La BNA, la STB et la BH ont l’obligation de financer les entreprises publiques en difficulté, sans être nécessairement convaincues du retour sur leurs investissements.
Les entreprises publiques pèsent lourd
Selon les chiffres des indicateurs d’activité du quatrième trimestre 2022, nous constatons que les trois banques publiques ont accordé, en net, des crédits de 3 285 MTND en 2022. Et ce contre 2 842 MTND pour celles privées, qui sont au nombre de neuf.
Cette activité montre que ces établissements sont très engagés envers les entreprises publiques. D’ailleurs, si nous croisons ces chiffres avec ceux du rapport sur les EP publié par le ministère des Finances, nous comprenons l’ampleur de cet effort.
En 2021, l’encours mensuel moyen du découvert bancaire accordé par la BNA, la STB et la BH aux EP s’est élevé à 1 132 MTND. Et ce contre 133 MTND seulement pour les banques privées. C’est le même scénario qui se répète chaque année. Ce qui altère les performances des trois établissements.
Cela est reflété dans l’évolution de la marge d’intérêts en 2022 : +3,1% pour les banques publiques à 1 195 MTND contre +12,4% pour celles privées à 1 897 MTND. Les EP bénéficient, logiquement, d’un traitement clément de la part des banques de l’Etat, y compris une bonne rémunération de leurs dépôts.
« En 2021, l’encours mensuel moyen du découvert bancaire accordé par la BNA, la STB et la BH aux EP s’est élevé à 1 132 MTND »
Paradoxalement, les EP semblent user de la capacité d’octroi de crédits des banques publiques sans leur rendre l’ascenseur côté dépôts. La moyenne mensuelle de la liquidité déposée auprès de la BNA, la STB et la BH s’est élevée à 1 738 MTND en 2021 contre 1 253 MTND dans les établissements privés. C’est injuste, car ce cash n’est pas transformé en facilité par les banques privées.
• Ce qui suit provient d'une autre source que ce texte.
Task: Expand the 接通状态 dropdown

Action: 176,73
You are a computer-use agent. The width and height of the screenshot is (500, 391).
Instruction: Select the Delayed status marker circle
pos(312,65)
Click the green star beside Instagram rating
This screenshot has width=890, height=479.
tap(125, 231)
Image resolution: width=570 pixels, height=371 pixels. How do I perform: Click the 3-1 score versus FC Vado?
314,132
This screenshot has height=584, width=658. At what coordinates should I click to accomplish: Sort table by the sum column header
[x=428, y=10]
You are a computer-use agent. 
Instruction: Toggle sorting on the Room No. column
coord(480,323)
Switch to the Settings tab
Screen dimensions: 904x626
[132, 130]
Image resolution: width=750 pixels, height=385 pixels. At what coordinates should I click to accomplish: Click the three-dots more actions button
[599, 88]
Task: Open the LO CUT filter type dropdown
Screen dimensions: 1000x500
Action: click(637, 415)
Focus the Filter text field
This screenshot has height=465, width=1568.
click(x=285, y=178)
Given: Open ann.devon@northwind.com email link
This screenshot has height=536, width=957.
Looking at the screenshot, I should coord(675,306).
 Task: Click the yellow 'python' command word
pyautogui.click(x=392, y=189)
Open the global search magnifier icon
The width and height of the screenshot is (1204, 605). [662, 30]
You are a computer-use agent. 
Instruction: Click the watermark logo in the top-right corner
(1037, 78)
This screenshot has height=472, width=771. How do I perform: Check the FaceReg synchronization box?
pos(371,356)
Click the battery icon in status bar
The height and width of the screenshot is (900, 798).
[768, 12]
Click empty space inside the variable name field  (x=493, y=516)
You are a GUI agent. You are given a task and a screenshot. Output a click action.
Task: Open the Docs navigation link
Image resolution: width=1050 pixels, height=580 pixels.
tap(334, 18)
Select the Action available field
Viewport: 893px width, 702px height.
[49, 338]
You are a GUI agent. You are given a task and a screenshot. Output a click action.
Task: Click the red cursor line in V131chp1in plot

Cela nous amène à parler des dépôts. En 2022, les banques publiques ont collecté 2 871 MTND, contre 4 066 MTND pour celles privées. La différence est significative. Elle s’explique. Octroyer des crédits est plafonné par le fameux ratio de transformation. Si les établissements publics sont obligés de servir les EP, c’est qu’elles ne peuvent pas s’adresser convenablement aux autres corporates. En revanche, les banques privées ont cette marge de manœuvre. Elles peuvent proposer des offres complètes, y compris les dépôts.
Forte exposition au risque souverain
Le financement du trio public ne concerne pas que les EP, mais également l’Etat. L’engagement de ces banques envers le souverain est plus que jamais lourd. L’encours de bons du Trésor qu’elles détiennent a atteint 6 237 MTND fin juin 2022 contre 6 133 MTND pour les autres banques cotées. Ce niveau de risque met sérieusement en péril leurs capitaux propres qui sont de l’ordre de 4 266 MTND contre 6 646 MTND pour les établissements privés.
Pour le moment, cette exposition permet aux banques publiques de bénéficier d’un revenu de portefeuille important, de 655,056 MTND en 2022 (1 204 MTND pour les banques privées).
Nous avons donc des PNB qui évoluent à deux vitesses : +8,0% pour les publiques et +14,6% pour les privées. Même au niveau de la structure du PNB, les banques publiques sont plus dépendantes de la marge d’intérêts qui représente 53,5% du PNB. Les revenus de portefeuilles et les commissions nettes ont respectivement contribué à hauteur de 29,3 et 17,2%.
Quant aux banques privées, 47,6% de leurs PNB provient de la marge d’intérêts, 30% des portefeuilles et 22,2% des commissions nettes. En effet, la capacité de résilience aux mouvements de taux est bien meilleure et les clients sont plus rentables.
Il faut donc traiter avec prudence les comptes des banques publiques qui jouent un rôle clé dans le financement de services de première nécessité pour notre quotidien. Si elles avaient les mains libres, elles pourraient réaliser des performances nettement supérieures à celles affichées aujourd’hui.